BEGIN Provided information

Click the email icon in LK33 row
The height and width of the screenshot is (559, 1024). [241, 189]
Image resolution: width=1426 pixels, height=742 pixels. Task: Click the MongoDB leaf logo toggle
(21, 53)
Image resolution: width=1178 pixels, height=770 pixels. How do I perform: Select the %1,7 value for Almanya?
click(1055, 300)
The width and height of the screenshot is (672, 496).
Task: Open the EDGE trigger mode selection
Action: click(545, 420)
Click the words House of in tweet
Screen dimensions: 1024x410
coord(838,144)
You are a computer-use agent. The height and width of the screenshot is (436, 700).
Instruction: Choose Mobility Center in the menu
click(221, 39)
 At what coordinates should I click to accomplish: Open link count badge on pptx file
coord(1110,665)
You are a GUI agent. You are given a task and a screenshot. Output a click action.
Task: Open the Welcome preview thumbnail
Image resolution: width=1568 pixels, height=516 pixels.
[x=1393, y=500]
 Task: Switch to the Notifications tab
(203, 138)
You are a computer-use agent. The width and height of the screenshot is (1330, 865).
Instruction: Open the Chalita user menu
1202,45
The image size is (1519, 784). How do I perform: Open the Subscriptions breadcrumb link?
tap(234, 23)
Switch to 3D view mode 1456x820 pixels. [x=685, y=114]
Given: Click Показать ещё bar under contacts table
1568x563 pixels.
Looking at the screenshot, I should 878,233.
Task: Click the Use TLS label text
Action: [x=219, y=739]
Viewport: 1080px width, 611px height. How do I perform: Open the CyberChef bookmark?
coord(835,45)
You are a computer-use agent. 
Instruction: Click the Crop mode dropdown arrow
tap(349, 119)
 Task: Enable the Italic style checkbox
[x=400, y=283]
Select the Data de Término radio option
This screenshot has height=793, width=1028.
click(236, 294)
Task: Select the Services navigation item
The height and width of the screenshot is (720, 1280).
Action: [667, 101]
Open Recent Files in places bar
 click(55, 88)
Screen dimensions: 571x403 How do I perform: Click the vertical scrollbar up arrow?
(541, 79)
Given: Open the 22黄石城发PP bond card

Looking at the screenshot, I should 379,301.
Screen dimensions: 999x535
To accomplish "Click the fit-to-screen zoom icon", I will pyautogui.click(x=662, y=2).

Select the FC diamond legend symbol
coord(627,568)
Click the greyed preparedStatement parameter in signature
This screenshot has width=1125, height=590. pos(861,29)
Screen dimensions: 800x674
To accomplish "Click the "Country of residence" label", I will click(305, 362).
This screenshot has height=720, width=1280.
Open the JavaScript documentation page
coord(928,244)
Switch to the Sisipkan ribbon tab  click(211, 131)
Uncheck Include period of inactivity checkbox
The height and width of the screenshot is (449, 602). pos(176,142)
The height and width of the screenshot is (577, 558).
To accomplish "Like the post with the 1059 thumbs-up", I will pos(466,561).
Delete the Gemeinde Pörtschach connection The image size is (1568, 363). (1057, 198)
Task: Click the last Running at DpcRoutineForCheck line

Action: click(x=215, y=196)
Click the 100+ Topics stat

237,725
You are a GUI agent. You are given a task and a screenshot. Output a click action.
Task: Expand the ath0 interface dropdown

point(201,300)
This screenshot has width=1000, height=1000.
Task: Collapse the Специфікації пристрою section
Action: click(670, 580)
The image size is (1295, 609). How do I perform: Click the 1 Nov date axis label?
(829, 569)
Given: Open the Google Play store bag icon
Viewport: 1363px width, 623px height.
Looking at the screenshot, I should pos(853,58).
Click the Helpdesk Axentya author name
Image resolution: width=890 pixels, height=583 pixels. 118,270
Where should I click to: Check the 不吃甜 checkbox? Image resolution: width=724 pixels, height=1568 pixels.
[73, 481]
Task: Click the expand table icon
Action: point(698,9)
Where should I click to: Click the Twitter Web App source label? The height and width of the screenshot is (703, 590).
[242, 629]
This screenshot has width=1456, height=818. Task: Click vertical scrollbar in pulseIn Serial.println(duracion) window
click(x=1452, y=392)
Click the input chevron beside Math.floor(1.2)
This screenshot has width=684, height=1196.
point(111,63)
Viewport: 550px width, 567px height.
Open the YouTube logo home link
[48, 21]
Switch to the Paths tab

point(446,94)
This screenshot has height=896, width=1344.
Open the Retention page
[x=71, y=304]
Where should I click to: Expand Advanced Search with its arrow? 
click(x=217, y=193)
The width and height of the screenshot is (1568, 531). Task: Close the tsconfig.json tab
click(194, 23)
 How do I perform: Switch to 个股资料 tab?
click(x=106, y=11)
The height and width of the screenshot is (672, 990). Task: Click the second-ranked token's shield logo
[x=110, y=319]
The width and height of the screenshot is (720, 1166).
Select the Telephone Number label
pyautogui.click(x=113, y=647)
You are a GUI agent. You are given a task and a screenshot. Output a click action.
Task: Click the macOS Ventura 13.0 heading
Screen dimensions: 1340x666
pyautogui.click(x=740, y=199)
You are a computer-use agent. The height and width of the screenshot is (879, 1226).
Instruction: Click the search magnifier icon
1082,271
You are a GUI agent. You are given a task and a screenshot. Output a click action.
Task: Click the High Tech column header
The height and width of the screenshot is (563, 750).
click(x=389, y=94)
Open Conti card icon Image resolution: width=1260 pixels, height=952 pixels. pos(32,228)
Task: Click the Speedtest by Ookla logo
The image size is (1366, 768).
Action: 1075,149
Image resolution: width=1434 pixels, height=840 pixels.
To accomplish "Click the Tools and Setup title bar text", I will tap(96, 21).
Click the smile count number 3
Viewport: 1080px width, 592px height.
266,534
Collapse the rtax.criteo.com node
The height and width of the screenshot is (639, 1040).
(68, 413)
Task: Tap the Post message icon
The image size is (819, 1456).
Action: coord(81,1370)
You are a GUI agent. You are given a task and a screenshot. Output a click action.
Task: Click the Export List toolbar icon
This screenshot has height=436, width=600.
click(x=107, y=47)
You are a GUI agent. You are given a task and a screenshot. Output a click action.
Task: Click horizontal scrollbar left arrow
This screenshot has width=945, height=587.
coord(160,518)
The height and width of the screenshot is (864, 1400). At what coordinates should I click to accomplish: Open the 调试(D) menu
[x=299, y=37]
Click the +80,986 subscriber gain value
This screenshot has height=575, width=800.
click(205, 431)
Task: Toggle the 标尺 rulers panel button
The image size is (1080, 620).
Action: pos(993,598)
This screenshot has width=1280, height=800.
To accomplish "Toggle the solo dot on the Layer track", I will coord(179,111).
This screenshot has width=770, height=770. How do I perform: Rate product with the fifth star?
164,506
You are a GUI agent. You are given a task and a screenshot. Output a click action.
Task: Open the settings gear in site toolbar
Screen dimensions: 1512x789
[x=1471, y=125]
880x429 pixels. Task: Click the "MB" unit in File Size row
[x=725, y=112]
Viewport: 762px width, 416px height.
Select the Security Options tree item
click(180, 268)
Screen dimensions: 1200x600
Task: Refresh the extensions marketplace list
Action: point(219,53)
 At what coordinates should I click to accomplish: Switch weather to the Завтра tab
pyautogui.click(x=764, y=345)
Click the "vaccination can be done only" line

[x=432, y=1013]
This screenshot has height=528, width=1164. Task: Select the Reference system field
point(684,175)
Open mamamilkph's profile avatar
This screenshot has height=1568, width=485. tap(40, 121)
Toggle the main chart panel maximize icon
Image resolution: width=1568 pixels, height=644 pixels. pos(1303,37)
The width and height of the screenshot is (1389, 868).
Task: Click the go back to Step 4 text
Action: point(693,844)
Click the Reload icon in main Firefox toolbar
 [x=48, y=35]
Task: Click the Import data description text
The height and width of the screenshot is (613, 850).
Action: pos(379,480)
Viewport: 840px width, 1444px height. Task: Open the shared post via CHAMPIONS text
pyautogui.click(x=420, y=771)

END Provided information

- What you should do:
Copy out the material above in full so that every line matches the original.

- Result below:
Click the email icon in LK33 row
The height and width of the screenshot is (559, 1024). [241, 189]
Image resolution: width=1426 pixels, height=742 pixels. Task: Click the MongoDB leaf logo toggle
(21, 53)
Image resolution: width=1178 pixels, height=770 pixels. How do I perform: Select the %1,7 value for Almanya?
click(1055, 300)
The width and height of the screenshot is (672, 496).
Task: Open the EDGE trigger mode selection
Action: click(545, 420)
Click the words House of in tweet
Screen dimensions: 1024x410
coord(838,144)
You are a computer-use agent. The height and width of the screenshot is (436, 700).
Instruction: Choose Mobility Center in the menu
click(221, 39)
 At what coordinates should I click to accomplish: Open link count badge on pptx file
coord(1110,665)
You are a GUI agent. You are given a task and a screenshot. Output a click action.
Task: Open the Welcome preview thumbnail
Image resolution: width=1568 pixels, height=516 pixels.
[x=1393, y=500]
 Task: Switch to the Notifications tab
(203, 138)
You are a computer-use agent. The width and height of the screenshot is (1330, 865).
Instruction: Open the Chalita user menu
1202,45
The image size is (1519, 784). How do I perform: Open the Subscriptions breadcrumb link?
tap(234, 23)
Switch to 3D view mode 1456x820 pixels. [x=685, y=114]
Given: Click Показать ещё bar under contacts table
1568x563 pixels.
Looking at the screenshot, I should 878,233.
Task: Click the Use TLS label text
Action: [x=219, y=739]
Viewport: 1080px width, 611px height. How do I perform: Open the CyberChef bookmark?
coord(835,45)
You are a computer-use agent. 
Instruction: Click the Crop mode dropdown arrow
tap(349, 119)
 Task: Enable the Italic style checkbox
[x=400, y=283]
Select the Data de Término radio option
This screenshot has height=793, width=1028.
click(236, 294)
Task: Select the Services navigation item
The height and width of the screenshot is (720, 1280).
Action: [667, 101]
Open Recent Files in places bar
 click(55, 88)
Screen dimensions: 571x403 How do I perform: Click the vertical scrollbar up arrow?
(541, 79)
Given: Open the 22黄石城发PP bond card

Looking at the screenshot, I should 379,301.
Screen dimensions: 999x535
To accomplish "Click the fit-to-screen zoom icon", I will pyautogui.click(x=662, y=2).

Select the FC diamond legend symbol
coord(627,568)
Click the greyed preparedStatement parameter in signature
This screenshot has width=1125, height=590. pos(861,29)
Screen dimensions: 800x674
To accomplish "Click the "Country of residence" label", I will click(305, 362).
This screenshot has height=720, width=1280.
Open the JavaScript documentation page
coord(928,244)
Switch to the Sisipkan ribbon tab  click(211, 131)
Uncheck Include period of inactivity checkbox
The height and width of the screenshot is (449, 602). pos(176,142)
The height and width of the screenshot is (577, 558).
To accomplish "Like the post with the 1059 thumbs-up", I will pos(466,561).
Delete the Gemeinde Pörtschach connection The image size is (1568, 363). (1057, 198)
Task: Click the last Running at DpcRoutineForCheck line

Action: click(x=215, y=196)
Click the 100+ Topics stat

237,725
You are a GUI agent. You are given a task and a screenshot. Output a click action.
Task: Expand the ath0 interface dropdown

point(201,300)
This screenshot has width=1000, height=1000.
Task: Collapse the Специфікації пристрою section
Action: click(670, 580)
The image size is (1295, 609). How do I perform: Click the 1 Nov date axis label?
(829, 569)
Given: Open the Google Play store bag icon
Viewport: 1363px width, 623px height.
Looking at the screenshot, I should pos(853,58).
Click the Helpdesk Axentya author name
Image resolution: width=890 pixels, height=583 pixels. 118,270
Where should I click to: Check the 不吃甜 checkbox? Image resolution: width=724 pixels, height=1568 pixels.
[73, 481]
Task: Click the expand table icon
Action: point(698,9)
Where should I click to: Click the Twitter Web App source label? The height and width of the screenshot is (703, 590).
[242, 629]
This screenshot has width=1456, height=818. Task: Click vertical scrollbar in pulseIn Serial.println(duracion) window
click(x=1452, y=392)
Click the input chevron beside Math.floor(1.2)
This screenshot has width=684, height=1196.
point(111,63)
Viewport: 550px width, 567px height.
Open the YouTube logo home link
[48, 21]
Switch to the Paths tab

point(446,94)
This screenshot has height=896, width=1344.
Open the Retention page
[x=71, y=304]
Where should I click to: Expand Advanced Search with its arrow? 
click(x=217, y=193)
The width and height of the screenshot is (1568, 531). Task: Close the tsconfig.json tab
click(194, 23)
 How do I perform: Switch to 个股资料 tab?
click(x=106, y=11)
The height and width of the screenshot is (672, 990). Task: Click the second-ranked token's shield logo
[x=110, y=319]
The width and height of the screenshot is (720, 1166).
Select the Telephone Number label
pyautogui.click(x=113, y=647)
You are a GUI agent. You are given a task and a screenshot. Output a click action.
Task: Click the macOS Ventura 13.0 heading
Screen dimensions: 1340x666
pyautogui.click(x=740, y=199)
You are a computer-use agent. The height and width of the screenshot is (879, 1226).
Instruction: Click the search magnifier icon
1082,271
You are a GUI agent. You are given a task and a screenshot. Output a click action.
Task: Click the High Tech column header
The height and width of the screenshot is (563, 750).
click(x=389, y=94)
Open Conti card icon Image resolution: width=1260 pixels, height=952 pixels. pos(32,228)
Task: Click the Speedtest by Ookla logo
The image size is (1366, 768).
Action: 1075,149
Image resolution: width=1434 pixels, height=840 pixels.
To accomplish "Click the Tools and Setup title bar text", I will tap(96, 21).
Click the smile count number 3
Viewport: 1080px width, 592px height.
266,534
Collapse the rtax.criteo.com node
The height and width of the screenshot is (639, 1040).
(68, 413)
Task: Tap the Post message icon
The image size is (819, 1456).
Action: coord(81,1370)
You are a GUI agent. You are given a task and a screenshot. Output a click action.
Task: Click the Export List toolbar icon
This screenshot has height=436, width=600.
click(x=107, y=47)
You are a GUI agent. You are given a task and a screenshot. Output a click action.
Task: Click horizontal scrollbar left arrow
This screenshot has width=945, height=587.
coord(160,518)
The height and width of the screenshot is (864, 1400). At what coordinates should I click to accomplish: Open the 调试(D) menu
[x=299, y=37]
Click the +80,986 subscriber gain value
This screenshot has height=575, width=800.
click(205, 431)
Task: Toggle the 标尺 rulers panel button
The image size is (1080, 620).
Action: pos(993,598)
This screenshot has width=1280, height=800.
To accomplish "Toggle the solo dot on the Layer track", I will coord(179,111).
This screenshot has width=770, height=770. How do I perform: Rate product with the fifth star?
164,506
You are a GUI agent. You are given a task and a screenshot. Output a click action.
Task: Open the settings gear in site toolbar
Screen dimensions: 1512x789
[x=1471, y=125]
880x429 pixels. Task: Click the "MB" unit in File Size row
[x=725, y=112]
Viewport: 762px width, 416px height.
Select the Security Options tree item
click(180, 268)
Screen dimensions: 1200x600
Task: Refresh the extensions marketplace list
Action: point(219,53)
 At what coordinates should I click to accomplish: Switch weather to the Завтра tab
pyautogui.click(x=764, y=345)
Click the "vaccination can be done only" line

[x=432, y=1013]
This screenshot has height=528, width=1164. Task: Select the Reference system field
point(684,175)
Open mamamilkph's profile avatar
This screenshot has height=1568, width=485. tap(40, 121)
Toggle the main chart panel maximize icon
Image resolution: width=1568 pixels, height=644 pixels. pos(1303,37)
The width and height of the screenshot is (1389, 868).
Task: Click the go back to Step 4 text
Action: point(693,844)
Click the Reload icon in main Firefox toolbar
 [x=48, y=35]
Task: Click the Import data description text
The height and width of the screenshot is (613, 850).
Action: pos(379,480)
Viewport: 840px width, 1444px height. Task: Open the shared post via CHAMPIONS text
pyautogui.click(x=420, y=771)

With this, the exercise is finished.